TASK STATEMENT =>
Quote everything in the material from the line that contains "Open the Macron" down to the line that contains "click(x=96, y=215)", both lines included, and reproduce only those lines.

DATASET ROWS =>
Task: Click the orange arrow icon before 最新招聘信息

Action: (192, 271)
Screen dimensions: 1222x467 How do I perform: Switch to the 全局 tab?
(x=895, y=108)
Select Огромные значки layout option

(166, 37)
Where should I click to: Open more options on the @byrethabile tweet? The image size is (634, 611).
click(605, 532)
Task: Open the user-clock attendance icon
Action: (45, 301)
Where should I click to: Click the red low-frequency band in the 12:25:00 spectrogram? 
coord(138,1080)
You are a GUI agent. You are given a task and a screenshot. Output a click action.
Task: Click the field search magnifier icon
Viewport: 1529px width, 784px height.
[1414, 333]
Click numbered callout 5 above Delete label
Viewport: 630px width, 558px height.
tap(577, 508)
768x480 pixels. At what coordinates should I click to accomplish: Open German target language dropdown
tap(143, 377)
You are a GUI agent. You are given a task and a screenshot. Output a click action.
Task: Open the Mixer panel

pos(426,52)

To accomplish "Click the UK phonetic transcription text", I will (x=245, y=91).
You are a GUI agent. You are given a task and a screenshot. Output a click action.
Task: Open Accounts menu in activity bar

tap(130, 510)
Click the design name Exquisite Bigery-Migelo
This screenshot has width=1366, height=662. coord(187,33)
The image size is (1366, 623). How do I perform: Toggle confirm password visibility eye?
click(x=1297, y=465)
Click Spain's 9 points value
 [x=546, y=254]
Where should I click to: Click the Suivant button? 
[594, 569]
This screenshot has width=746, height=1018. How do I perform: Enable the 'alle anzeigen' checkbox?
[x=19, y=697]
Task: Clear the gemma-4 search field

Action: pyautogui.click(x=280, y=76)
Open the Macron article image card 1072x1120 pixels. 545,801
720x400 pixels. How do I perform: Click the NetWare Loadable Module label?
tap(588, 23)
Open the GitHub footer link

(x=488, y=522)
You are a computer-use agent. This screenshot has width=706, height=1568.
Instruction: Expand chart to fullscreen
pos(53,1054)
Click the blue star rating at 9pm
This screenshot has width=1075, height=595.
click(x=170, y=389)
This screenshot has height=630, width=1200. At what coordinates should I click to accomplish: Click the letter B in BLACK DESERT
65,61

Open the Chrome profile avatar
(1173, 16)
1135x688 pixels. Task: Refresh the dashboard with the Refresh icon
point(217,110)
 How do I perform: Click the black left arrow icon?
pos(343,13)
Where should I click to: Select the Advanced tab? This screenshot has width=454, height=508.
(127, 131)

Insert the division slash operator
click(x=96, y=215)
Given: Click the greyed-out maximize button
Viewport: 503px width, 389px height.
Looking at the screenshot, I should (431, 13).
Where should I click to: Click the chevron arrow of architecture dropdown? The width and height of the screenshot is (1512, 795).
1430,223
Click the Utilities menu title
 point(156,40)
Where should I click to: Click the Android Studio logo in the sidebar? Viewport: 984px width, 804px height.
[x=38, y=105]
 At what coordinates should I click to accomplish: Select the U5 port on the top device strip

RESPONSE TO THIS TASK =>
Open the Macron article image card 1072x1120 pixels. 545,801
720x400 pixels. How do I perform: Click the NetWare Loadable Module label?
tap(588, 23)
Open the GitHub footer link

(x=488, y=522)
You are a computer-use agent. This screenshot has width=706, height=1568.
Instruction: Expand chart to fullscreen
pos(53,1054)
Click the blue star rating at 9pm
This screenshot has width=1075, height=595.
click(x=170, y=389)
This screenshot has height=630, width=1200. At what coordinates should I click to accomplish: Click the letter B in BLACK DESERT
65,61

Open the Chrome profile avatar
(1173, 16)
1135x688 pixels. Task: Refresh the dashboard with the Refresh icon
point(217,110)
 How do I perform: Click the black left arrow icon?
pos(343,13)
Where should I click to: Select the Advanced tab? This screenshot has width=454, height=508.
(127, 131)

Insert the division slash operator
click(x=96, y=215)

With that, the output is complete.